Practical Advantages of Immutable Values
For the past few weeks I've been showing examples of how to program in a hypothetical language that prohibits the value of a variable from changing once the variable has been created. This prohibition, which has roots in how mathematicians describe their art, has wide-ranging implications for how we program in such a language. The examples so far have shown some of those implications:
- There is no practical difference between two variables having the same value and one being a copy of the other.
- Iteration must usually be expressed as (tail) recursion.
- Arrays, by their nature, rely on the ability to change individual elements; so programs tend to use tree- or list-like data structures instead.
These implications are all mixed blessings — a fact that suggests asking why bother at all? That is, why would anyone go to the trouble of designing a language that forbids variables from varying? It is true that a language such as Lisp, which uses lists as its primary data structure, allows us to write some programs that are (at least arguably) easier to explain than their more familiar counterparts. Nevertheless, a language that uses such data structures could still permit elements of those data structures to vary — and, indeed, the versions of Lisp available today all allow mutable data. So what, really, is the advantage or prohibiting mutable data?

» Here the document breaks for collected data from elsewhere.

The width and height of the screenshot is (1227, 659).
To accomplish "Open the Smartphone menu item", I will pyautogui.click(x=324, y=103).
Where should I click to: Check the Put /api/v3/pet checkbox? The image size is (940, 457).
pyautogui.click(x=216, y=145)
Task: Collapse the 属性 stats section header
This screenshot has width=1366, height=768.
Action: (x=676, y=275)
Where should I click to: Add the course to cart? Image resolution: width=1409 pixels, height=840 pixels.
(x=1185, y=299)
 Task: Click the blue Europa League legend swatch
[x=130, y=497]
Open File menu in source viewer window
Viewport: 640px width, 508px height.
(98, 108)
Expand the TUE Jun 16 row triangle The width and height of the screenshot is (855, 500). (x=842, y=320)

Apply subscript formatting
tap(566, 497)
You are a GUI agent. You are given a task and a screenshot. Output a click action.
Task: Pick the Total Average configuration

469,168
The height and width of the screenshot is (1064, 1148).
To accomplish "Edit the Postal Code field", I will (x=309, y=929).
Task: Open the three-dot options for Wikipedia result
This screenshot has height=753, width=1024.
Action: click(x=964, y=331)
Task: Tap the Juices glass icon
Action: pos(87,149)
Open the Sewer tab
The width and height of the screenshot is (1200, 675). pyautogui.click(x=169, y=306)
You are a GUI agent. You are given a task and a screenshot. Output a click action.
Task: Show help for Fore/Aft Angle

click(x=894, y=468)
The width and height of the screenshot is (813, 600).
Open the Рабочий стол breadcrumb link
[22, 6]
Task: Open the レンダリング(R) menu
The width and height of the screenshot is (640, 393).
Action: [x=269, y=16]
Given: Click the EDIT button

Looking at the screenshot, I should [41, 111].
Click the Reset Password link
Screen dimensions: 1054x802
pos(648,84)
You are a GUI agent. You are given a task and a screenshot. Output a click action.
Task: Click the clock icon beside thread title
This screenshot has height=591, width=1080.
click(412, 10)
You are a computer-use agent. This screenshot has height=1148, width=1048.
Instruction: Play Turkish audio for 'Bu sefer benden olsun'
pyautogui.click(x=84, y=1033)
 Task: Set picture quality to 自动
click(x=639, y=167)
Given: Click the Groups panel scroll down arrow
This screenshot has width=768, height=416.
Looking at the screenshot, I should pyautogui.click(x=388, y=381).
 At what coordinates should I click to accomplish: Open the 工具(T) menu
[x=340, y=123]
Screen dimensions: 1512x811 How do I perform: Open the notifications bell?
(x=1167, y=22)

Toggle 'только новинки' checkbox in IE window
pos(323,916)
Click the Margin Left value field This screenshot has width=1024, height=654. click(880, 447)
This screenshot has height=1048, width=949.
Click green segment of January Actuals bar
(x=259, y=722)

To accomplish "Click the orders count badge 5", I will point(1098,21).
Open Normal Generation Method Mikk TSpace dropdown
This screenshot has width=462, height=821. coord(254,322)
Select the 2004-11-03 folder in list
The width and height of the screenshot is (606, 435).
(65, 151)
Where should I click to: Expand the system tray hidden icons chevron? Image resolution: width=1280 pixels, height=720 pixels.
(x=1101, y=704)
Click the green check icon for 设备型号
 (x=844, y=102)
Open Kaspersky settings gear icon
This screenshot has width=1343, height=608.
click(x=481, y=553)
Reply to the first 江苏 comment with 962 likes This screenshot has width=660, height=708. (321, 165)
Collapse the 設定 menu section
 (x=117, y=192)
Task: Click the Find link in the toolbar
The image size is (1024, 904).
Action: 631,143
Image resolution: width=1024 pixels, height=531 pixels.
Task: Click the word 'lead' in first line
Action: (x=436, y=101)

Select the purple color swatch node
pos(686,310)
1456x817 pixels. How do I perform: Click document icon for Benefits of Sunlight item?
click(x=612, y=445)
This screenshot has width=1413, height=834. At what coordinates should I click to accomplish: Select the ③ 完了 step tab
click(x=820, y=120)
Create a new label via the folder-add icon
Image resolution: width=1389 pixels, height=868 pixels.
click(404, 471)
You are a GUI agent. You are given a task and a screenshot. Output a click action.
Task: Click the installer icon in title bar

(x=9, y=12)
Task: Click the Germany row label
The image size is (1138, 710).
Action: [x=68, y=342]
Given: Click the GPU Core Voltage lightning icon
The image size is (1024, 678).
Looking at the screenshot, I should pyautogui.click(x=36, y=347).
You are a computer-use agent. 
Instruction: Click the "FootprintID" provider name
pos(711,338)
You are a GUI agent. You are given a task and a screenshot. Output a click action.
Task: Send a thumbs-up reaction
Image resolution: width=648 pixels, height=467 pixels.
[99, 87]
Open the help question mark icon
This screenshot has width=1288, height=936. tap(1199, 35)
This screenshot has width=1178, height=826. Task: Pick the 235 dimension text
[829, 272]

One advantage is that prohibiting mutable data eliminates the whole notion of side effects. So, for example, if you write an expression such as f(x)+g(y)
, you do not have to worry about whether f
might change a value that g
uses. Such a change might cause the program to work differently on one implementation or another, depending on whether the compiler decides to call f
before g
or vice versa. Prohibit mutable data and this entire problem vanishes.
Similarly, you never need to worry about whether a function might change your data. Many programmers have probably had the experience of writing an expression such as lookup(data, x)
, not realizing that this particular lookup
function actually inserts a copy of x
into data
if it doesn't find x
there already.
However, the notion of never changing data gets particularly interesting when one applies it to a filesystem. Optical data-storage devices such as CD and DVD have long been available in versions that allow writing only once, and those devices have some interesting practical uses.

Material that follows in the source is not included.